A textura, a consistência, a viscosidade, a adesividade, o grau de coesão, a firmeza e a densidade dos alimentos devem ser considerados na seleção da dieta oral antes de serem oferecidos aos pacientes. Deve-se iniciar a alimentação via oral com líquidos espessados, a fim de evitar ocorrência de refluxos. Preparações líquidas são contra-indicadas no início da reintrodução da alimentação via oral, pois os líquidos, por serem de baixa viscosidade, podem favorecer o risco de aspiração. A substituição da terapia nutricional enteral ou a reintrodução da alimentação oral deve obedecer a um esquema de evolução de consistência dos alimentos que a compõem, determinada por uma avaliação fonoaudiológica.
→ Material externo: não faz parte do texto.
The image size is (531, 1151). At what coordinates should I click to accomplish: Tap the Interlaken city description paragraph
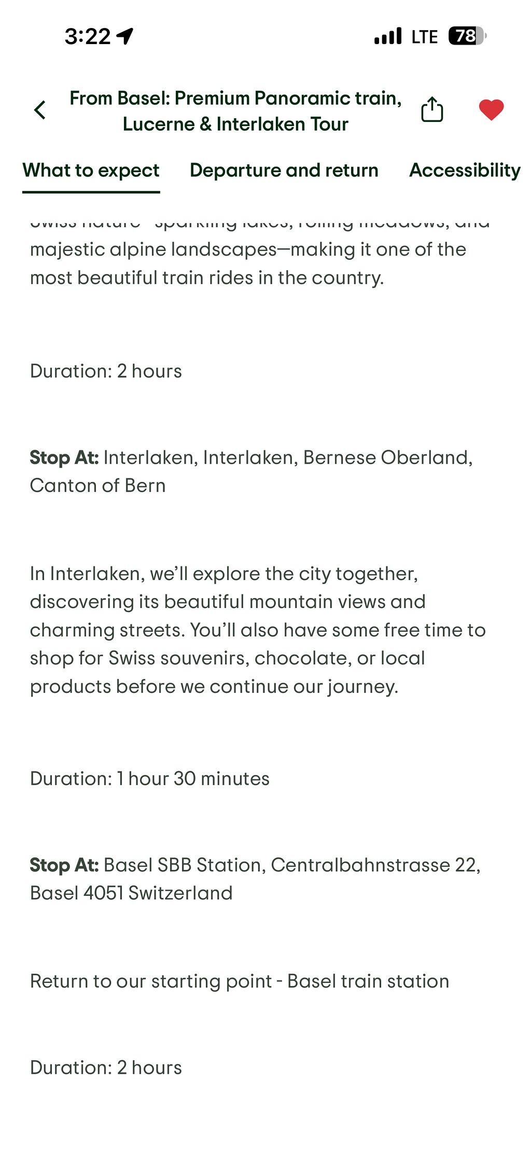[258, 630]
O uso de espessante alimentar ajuda a aumentar a viscosidade de soluções, emulsões e suspensões, sendo uma estratégia utilizada pelos fonoaudiólogos na terapia da deglutição, visto que a viscosidade e consistência do bolo alimentar geram mudanças na fisiologia deste processo. A deglutição do líquido, quando comparado a outras consistências, exige maior controle oral, aumentando o risco de aspiração laringotraqueal em algumas patologias. Nesses casos, o uso do espessante é essencial. 

 

Referências bibliográficas 

Silva, LBC; Ikeda, CM. Cuidado nutricional na disfagia: uma alternativa para a maximização do estado nutricional. Rev Bras Nutr Clin 2009; v.24, n.3, p: 203-210.

Anvisa

Ozaki K Kagaya et al. The risk of penetration or aspiration during videofluoroscopic examination of swallowing varies depending on Food types. Tohoku J Exp Med. 2010; 220(1):41-6.